Backup and recovery refers to the various strategies and procedures involved in protecting your database against data loss and reconstructing the database after any kind of data loss.
1.0 Types of Backups
Backup is a copy of whole or part of database that can be used to reconstruct that database. Backups can be broadly divided into physical backups and logical backups.
1.0.1 Physical & Logical Backups
Physical backups are backups of the physical files used in storing and recovering your database, such as datafiles, control files, and archived redo logs. Ultimately, every physical backup is a copy of files storing database information to some other location, whether on disk or some offline storage such as tape. It is also called file system backups. Physical backups are made with RMAN and OS Utilities.

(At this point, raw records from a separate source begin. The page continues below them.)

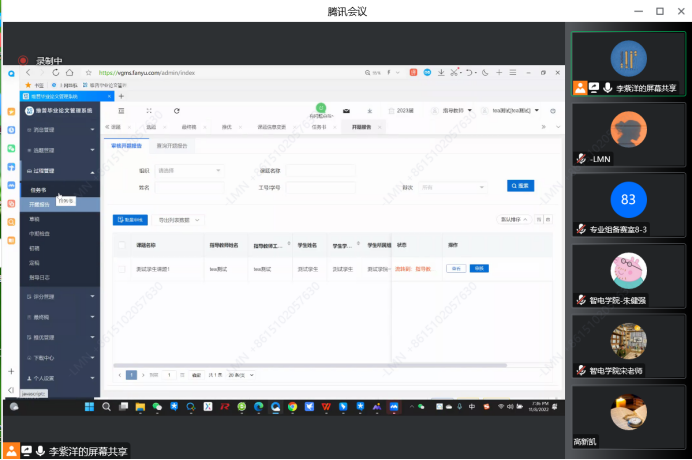Collapse the 过程管理 sidebar section
This screenshot has width=692, height=460.
[58, 172]
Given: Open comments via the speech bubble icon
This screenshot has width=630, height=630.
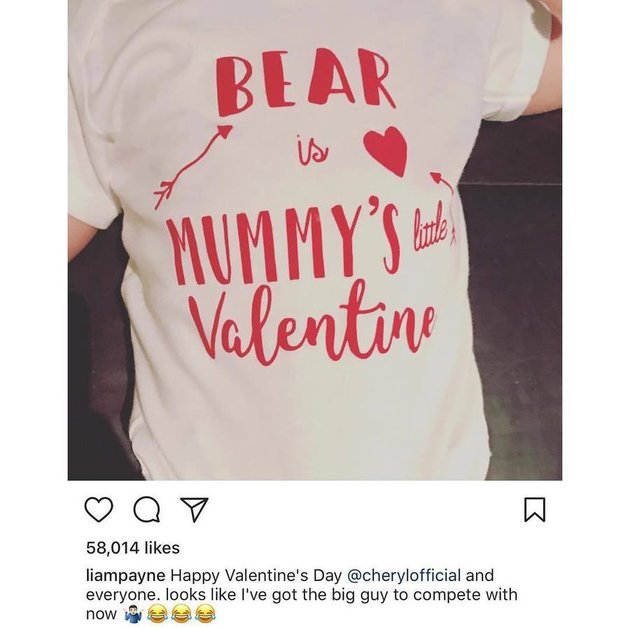Looking at the screenshot, I should click(x=147, y=509).
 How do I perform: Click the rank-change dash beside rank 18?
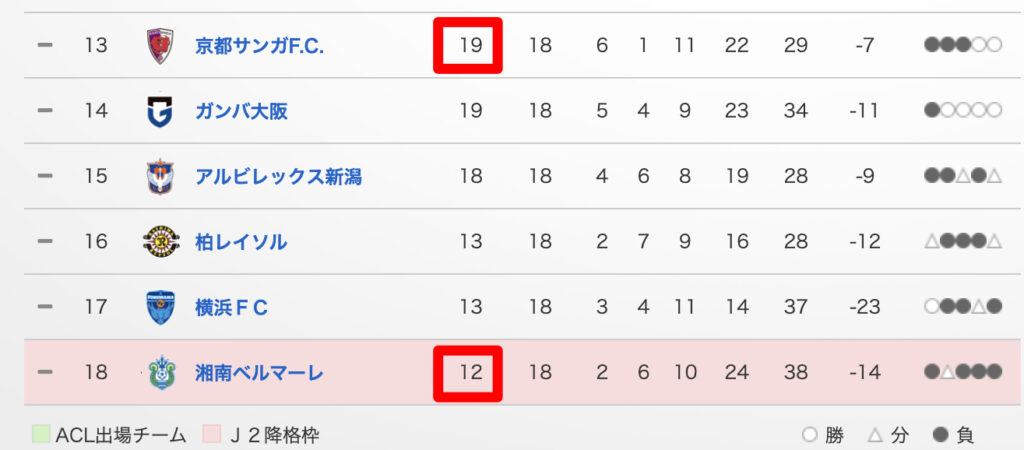[x=44, y=373]
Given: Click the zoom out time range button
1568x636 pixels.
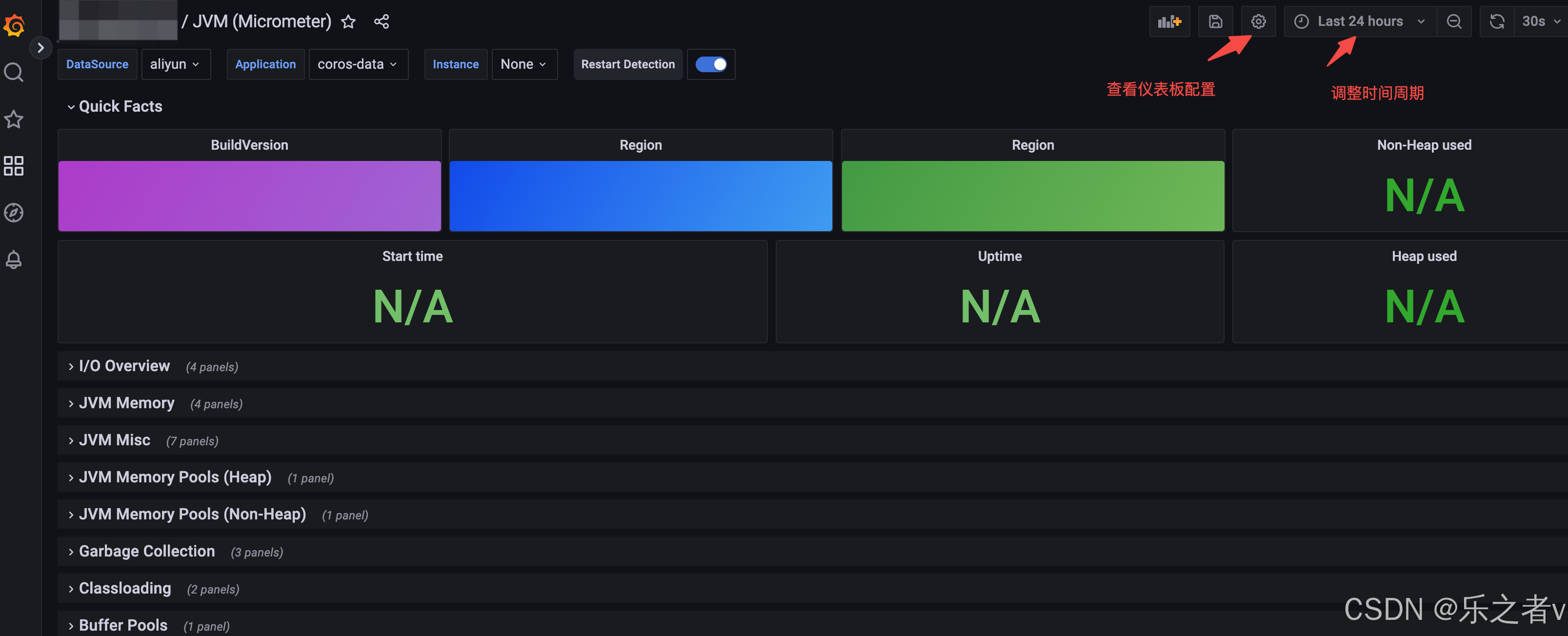Looking at the screenshot, I should pyautogui.click(x=1453, y=22).
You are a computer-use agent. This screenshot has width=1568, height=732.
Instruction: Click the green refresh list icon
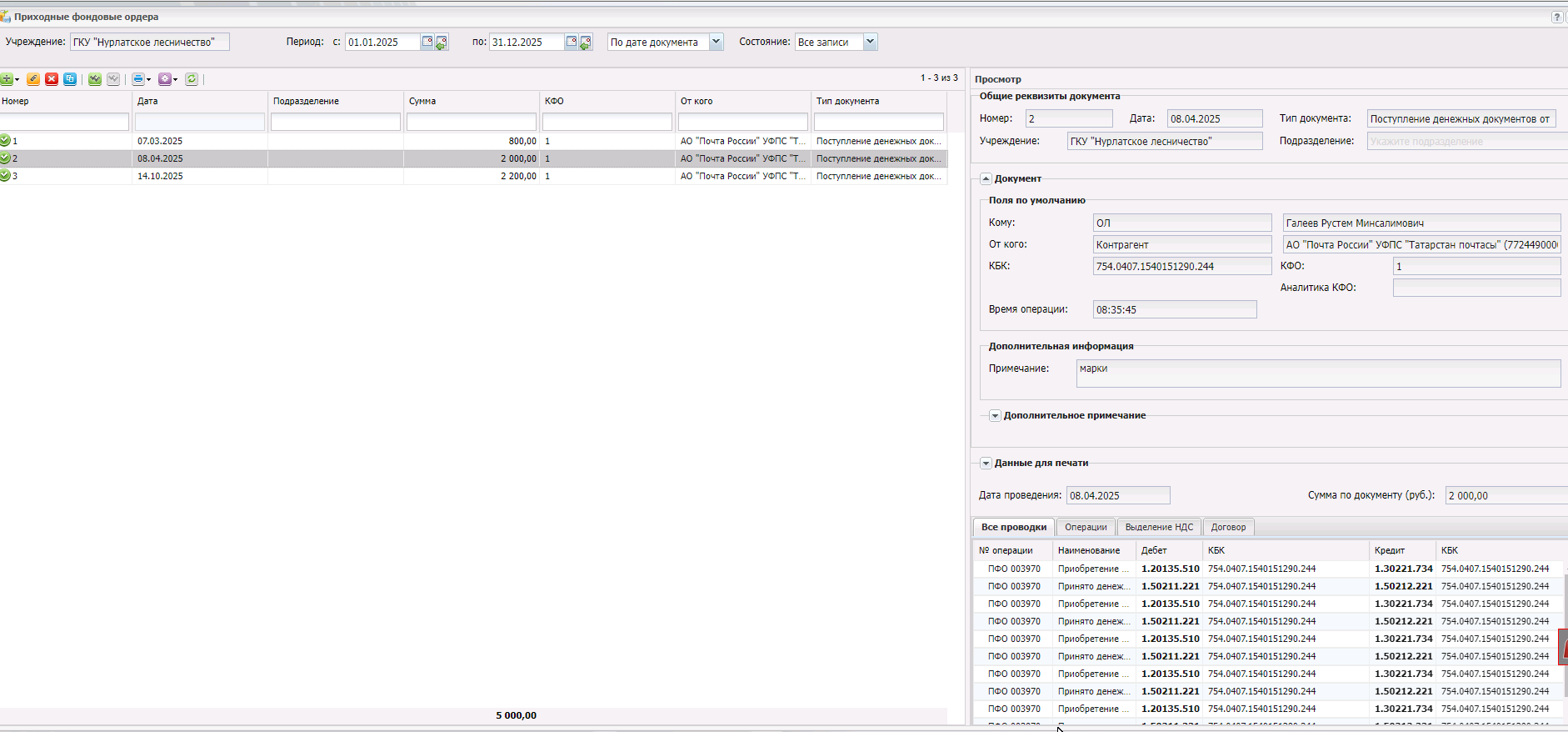point(192,79)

Logical backups contain logical data (for example, tables or stored procedures) which are exported from a database with an Oracle Data Pump Export program (expdp) and stored in a binary file, for later re-importing into a database using the corresponding Data Pump Import program (impdp) utility. Note, RMAN does not do logical backup and recovery.
Physical or logical backup can be a whole or partial backup. In whole backup the copy of whole database is made while in partial backup a copy of the part of db is made.
An Oracle database can run in one of two modes i.e. ARCHIVELOG or NOARCHIVELOG Mode.
In ARCHIVELOG mode the physical or logical backup can be in the form of:
- Online/Hot/Open Backup; Online backup is made while the database is open and online. It is in in-consistent state, because the files being backed up don not contain all the changes made at all the system change numbers (SCNs). In-consistent backups need Oracle recovery to be performed from online and archived redo logs.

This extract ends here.